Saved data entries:

----------------

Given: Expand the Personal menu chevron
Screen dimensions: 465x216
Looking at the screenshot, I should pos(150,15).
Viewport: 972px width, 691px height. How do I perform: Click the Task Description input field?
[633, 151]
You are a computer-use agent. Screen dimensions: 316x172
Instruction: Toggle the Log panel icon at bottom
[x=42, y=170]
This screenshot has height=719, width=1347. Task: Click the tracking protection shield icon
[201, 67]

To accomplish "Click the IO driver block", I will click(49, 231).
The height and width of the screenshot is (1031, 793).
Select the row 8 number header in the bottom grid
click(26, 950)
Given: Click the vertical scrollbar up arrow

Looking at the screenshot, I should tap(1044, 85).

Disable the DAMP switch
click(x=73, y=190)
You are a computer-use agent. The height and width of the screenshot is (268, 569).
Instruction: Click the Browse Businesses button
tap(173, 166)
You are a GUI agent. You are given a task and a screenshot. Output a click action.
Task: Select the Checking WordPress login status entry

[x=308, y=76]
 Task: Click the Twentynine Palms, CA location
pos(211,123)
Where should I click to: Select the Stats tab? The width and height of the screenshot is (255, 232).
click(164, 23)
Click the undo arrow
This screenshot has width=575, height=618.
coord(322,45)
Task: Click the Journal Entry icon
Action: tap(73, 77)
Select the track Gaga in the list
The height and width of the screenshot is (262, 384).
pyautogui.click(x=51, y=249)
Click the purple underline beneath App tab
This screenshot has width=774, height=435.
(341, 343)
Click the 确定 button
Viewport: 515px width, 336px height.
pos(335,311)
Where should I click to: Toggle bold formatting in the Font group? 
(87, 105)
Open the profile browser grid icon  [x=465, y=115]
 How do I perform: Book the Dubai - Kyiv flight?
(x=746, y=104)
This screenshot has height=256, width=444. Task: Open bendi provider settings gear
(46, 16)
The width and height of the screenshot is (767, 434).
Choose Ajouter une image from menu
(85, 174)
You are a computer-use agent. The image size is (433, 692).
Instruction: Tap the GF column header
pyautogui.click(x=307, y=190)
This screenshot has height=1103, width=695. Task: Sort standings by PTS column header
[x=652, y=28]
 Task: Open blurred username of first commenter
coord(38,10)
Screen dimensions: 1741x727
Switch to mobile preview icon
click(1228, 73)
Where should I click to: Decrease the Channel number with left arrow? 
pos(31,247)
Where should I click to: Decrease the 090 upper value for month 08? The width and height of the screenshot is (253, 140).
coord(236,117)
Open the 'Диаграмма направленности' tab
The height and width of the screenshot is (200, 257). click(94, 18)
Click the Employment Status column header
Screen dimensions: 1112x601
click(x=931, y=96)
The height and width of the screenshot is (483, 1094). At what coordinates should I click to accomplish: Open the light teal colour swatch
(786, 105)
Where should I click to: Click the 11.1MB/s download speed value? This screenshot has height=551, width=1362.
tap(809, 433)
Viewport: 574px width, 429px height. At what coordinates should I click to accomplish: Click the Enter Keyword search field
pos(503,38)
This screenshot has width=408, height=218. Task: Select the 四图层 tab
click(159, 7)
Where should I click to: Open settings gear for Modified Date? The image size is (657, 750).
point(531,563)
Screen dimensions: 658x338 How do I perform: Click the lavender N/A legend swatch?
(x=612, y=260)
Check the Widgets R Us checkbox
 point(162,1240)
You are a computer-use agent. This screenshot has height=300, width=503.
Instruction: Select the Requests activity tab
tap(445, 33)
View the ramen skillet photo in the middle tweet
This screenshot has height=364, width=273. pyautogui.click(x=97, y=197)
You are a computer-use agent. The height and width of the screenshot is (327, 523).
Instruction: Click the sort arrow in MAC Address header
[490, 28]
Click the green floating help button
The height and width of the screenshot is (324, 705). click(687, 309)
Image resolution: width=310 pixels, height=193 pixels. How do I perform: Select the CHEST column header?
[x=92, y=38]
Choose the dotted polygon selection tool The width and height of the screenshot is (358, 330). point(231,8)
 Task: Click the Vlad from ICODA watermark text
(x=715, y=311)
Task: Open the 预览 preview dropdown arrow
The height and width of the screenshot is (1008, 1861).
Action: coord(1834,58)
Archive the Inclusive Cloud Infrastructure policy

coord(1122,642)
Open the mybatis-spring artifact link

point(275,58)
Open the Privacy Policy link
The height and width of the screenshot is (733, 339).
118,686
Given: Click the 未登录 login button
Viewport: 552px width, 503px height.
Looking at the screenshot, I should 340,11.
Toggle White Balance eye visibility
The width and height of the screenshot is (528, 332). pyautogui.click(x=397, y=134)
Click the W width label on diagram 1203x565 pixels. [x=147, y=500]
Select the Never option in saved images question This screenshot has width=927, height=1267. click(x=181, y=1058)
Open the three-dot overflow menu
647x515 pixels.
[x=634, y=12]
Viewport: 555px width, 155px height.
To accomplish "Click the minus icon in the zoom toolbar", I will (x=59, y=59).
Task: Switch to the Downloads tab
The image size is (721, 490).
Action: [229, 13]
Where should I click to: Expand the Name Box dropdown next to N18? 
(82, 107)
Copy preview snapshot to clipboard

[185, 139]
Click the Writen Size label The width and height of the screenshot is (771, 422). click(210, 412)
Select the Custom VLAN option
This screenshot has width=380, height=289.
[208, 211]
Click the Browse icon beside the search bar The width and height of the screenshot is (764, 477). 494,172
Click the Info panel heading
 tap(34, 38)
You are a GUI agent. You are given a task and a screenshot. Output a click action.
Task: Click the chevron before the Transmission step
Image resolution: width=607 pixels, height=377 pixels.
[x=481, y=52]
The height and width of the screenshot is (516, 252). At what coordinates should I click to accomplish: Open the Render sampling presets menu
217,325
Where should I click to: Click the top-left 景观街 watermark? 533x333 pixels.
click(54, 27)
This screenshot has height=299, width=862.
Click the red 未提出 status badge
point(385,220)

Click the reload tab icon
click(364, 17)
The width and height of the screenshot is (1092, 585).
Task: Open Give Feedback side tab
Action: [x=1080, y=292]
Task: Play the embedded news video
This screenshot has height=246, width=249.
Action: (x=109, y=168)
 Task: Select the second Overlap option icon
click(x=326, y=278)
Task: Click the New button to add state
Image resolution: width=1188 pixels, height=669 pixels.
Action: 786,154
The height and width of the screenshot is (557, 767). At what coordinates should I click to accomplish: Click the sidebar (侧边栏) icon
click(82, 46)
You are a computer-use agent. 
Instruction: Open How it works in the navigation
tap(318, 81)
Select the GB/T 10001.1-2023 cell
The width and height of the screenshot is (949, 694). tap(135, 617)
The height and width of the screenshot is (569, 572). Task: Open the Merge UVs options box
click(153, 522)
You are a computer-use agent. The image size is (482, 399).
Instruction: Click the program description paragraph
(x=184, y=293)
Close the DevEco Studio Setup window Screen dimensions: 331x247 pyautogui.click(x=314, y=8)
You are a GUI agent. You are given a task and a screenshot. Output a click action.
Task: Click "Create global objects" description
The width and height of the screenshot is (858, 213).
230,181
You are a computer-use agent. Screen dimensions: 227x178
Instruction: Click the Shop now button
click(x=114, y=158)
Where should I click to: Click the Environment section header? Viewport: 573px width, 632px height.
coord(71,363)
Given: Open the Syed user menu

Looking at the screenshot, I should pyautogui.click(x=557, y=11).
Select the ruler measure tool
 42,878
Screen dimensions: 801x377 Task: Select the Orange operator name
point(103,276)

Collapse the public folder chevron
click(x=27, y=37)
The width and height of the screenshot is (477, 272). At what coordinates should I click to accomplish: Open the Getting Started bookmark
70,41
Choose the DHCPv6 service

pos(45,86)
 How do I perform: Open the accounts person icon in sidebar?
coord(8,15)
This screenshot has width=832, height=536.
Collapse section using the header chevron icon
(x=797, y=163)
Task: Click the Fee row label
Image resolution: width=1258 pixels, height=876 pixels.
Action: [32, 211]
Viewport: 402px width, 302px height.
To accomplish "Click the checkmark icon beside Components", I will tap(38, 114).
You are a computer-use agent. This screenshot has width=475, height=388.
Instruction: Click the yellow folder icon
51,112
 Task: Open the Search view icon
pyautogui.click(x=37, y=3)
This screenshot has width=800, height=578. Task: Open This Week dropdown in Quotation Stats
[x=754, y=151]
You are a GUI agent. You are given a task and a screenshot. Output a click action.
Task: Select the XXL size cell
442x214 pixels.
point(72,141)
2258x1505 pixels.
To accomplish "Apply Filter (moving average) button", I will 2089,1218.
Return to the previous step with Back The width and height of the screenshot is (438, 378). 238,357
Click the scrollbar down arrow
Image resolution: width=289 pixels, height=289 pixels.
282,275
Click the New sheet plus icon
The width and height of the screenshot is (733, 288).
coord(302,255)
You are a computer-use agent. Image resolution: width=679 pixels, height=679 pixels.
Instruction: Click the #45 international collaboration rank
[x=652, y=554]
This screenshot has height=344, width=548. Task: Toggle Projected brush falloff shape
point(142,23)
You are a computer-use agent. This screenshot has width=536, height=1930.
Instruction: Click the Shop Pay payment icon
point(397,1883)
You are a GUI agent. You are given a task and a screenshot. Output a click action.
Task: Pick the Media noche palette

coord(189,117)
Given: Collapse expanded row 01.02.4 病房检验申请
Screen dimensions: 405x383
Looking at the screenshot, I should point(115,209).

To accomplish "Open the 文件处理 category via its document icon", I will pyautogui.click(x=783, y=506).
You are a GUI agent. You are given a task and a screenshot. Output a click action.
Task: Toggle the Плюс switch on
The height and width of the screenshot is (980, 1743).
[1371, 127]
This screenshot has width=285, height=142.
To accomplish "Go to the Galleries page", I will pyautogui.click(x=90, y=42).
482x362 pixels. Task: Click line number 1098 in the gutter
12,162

----------------

WORK REQUIRED. Output all lines from the beginning of the data up to the line holding "The height and width of the screenshot is (1031, 793).", that line included, exactly as written.

SOLUTION.
Given: Expand the Personal menu chevron
Screen dimensions: 465x216
Looking at the screenshot, I should pos(150,15).
Viewport: 972px width, 691px height. How do I perform: Click the Task Description input field?
[633, 151]
You are a computer-use agent. Screen dimensions: 316x172
Instruction: Toggle the Log panel icon at bottom
[x=42, y=170]
This screenshot has height=719, width=1347. Task: Click the tracking protection shield icon
[201, 67]

To accomplish "Click the IO driver block", I will click(49, 231).
The height and width of the screenshot is (1031, 793).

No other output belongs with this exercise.